Excerpt to read

- - -

Masauko Chipembere --A musician from Malawi in Southern Africa. He was raised in Los Angeles while his parents were in political exile. His sound is a hybrid developed through his experiences in both Southern Africa and America. He sings in Chi-Chewa, Zulu, and English fallowing in the tradition of the great South African singer Miriam Makeba. Chipembere began singing at the age of seven with a barbershop quartet in grade school. From there he never stopped.

At age 14 he picked up the guitar to accompany his melodic vocal style. He was in demand at clubs where he was too young to be admitted.Masauko went on to study Jazz and Opera at Cal State University Northridge in 1988. It was there that he got his first real exposure to jazz and developed a deep love for the art of improvisation.

His songs often include improvisational jazz scatting and rapping.

Once finished with his studies, Masauko entered the L.A. music scene. He took what he had learned from Jazz and the African melodies his mother sang around the house and created his own healing sound. This sound grabbed the attention of Russell Pope, a South African music producer also living in Los Angeles.

- - -

Supplied entries
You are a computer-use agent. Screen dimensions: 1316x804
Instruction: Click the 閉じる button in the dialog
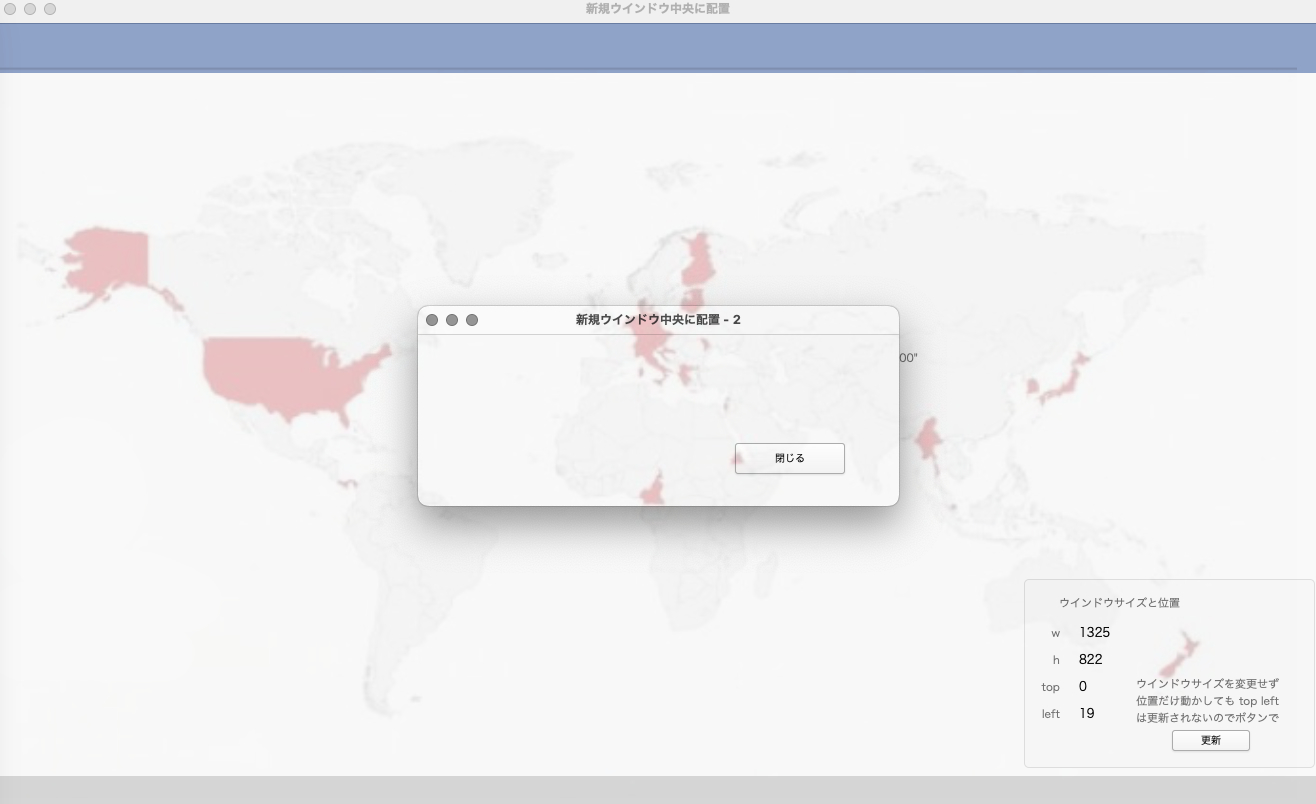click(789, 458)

- - -

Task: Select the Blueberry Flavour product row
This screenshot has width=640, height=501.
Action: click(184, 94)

- - -

Tasks to perform
• A. From the Masauko Chipembere text, reproduce the passage starting with "His songs often" and going on through "in Los Angeles.".
• B. In the text about Masauko Chipembere, what two subjects did he study at Cal State University Northridge?
• C. Continue the text about Masauko Chipembere from the point where it stops.

Responses per task
• A.
His songs often include improvisational jazz scatting and rapping.

Once finished with his studies, Masauko entered the L.A. music scene. He took what he had learned from Jazz and the African melodies his mother sang around the house and created his own healing sound. This sound grabbed the attention of Russell Pope, a South African music producer also living in Los Angeles.

• B. Jazz and Opera

• C.
Masauko made his first album with the help of Russell Pope and South African musician Neo Muyanga. The album was called Blk Sonshine (Black Sonshine). This album became an instant hit in South Africa where it was picked up by Fresh records and BMG music.

The first single from the album, "Building" went to #1 on South African radio in 2001. The success of the album gave Masauko a chance to visit and live in South Africa. While in South Africa he toured extensively sharing stages with: Mary J. Blige, Ishamel Lo, Cesaria Evora, Take 6, Talib Kweli, Black Thought (The Roots), Stanley Jordan, Hugh Masekla and even had the honor of meeting and singing for his idol Miriam Makeba.

Masauko now lives in Brooklyn, New York and performs all over the country. His time in Africa exposed him to the serious problems caused by HIV/AIDS. Now he often performs in D.C. soliciting funds for various organizations working to end the HIV/AIDS crisis in Southern Africa.